Rewrite the listing lines from the line containing "You are a computer-use agent. This" through the line containing "click(508, 378)", inclusive, replacing "fare" with "ticket" and leaving everything else unchanged.

-=-=-

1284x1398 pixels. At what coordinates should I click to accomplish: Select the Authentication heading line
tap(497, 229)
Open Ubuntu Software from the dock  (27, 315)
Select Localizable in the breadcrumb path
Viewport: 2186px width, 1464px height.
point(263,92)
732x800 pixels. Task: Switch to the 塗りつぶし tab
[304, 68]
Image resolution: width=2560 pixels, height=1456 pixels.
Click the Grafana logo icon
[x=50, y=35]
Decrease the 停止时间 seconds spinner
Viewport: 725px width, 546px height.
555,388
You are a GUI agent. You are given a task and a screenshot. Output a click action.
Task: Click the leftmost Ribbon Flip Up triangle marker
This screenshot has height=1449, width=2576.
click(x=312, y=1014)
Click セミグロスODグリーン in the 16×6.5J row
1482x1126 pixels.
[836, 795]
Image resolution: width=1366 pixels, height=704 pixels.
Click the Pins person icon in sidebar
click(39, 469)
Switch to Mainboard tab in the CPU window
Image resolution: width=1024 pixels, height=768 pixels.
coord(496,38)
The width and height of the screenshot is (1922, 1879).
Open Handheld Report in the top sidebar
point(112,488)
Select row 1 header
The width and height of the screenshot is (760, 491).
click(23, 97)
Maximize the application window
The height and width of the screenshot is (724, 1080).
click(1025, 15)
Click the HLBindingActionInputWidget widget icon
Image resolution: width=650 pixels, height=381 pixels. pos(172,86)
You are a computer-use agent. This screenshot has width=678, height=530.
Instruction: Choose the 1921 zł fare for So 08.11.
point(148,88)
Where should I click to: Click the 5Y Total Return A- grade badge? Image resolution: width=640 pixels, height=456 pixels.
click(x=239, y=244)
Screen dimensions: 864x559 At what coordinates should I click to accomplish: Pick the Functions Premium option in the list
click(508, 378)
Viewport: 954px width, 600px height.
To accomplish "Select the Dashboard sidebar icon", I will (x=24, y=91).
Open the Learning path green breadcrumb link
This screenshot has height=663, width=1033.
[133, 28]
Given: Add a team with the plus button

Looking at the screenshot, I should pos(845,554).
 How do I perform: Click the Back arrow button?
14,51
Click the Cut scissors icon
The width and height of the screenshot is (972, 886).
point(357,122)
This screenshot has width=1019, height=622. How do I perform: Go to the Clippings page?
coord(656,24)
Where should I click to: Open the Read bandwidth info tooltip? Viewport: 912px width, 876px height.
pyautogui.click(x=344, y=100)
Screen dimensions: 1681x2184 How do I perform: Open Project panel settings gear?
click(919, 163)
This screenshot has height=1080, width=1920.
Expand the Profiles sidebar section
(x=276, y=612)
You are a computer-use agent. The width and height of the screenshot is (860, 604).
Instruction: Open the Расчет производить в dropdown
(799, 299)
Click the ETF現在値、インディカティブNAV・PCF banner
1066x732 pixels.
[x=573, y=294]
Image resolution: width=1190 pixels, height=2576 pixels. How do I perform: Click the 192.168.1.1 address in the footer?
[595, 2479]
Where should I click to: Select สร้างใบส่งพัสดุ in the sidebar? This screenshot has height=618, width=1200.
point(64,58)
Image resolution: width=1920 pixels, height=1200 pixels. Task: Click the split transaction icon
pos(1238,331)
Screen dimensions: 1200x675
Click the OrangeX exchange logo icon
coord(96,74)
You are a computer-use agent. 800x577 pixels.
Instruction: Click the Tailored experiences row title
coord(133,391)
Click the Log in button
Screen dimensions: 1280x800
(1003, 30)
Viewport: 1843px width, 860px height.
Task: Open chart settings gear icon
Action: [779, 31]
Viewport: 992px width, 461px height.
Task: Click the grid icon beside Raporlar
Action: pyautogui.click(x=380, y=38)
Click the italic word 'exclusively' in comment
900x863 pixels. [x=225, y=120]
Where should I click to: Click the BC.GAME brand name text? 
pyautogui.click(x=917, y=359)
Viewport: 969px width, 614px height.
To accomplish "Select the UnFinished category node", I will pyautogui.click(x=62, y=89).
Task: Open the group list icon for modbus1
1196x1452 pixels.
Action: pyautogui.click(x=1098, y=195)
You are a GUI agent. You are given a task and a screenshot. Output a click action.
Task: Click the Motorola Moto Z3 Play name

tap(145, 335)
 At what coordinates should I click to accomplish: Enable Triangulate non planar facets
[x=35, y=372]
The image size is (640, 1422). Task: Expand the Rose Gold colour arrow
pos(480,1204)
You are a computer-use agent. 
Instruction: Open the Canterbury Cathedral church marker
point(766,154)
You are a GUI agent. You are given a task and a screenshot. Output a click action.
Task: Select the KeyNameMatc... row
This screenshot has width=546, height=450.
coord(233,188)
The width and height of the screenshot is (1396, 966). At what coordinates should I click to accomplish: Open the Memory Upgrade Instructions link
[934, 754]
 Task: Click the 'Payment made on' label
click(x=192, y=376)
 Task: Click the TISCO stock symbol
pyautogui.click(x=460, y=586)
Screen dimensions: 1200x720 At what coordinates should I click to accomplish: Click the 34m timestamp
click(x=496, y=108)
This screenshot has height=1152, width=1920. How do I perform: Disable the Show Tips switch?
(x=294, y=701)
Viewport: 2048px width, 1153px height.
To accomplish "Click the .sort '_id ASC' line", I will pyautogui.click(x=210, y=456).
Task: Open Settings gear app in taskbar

-=-=-

* [Final answer]
You are a computer-use agent. This screenshot has width=678, height=530.
Instruction: Choose the 1921 zł ticket for So 08.11.
point(148,88)
Where should I click to: Click the 5Y Total Return A- grade badge? Image resolution: width=640 pixels, height=456 pixels.
click(x=239, y=244)
Screen dimensions: 864x559 At what coordinates should I click to accomplish: Pick the Functions Premium option in the list
click(508, 378)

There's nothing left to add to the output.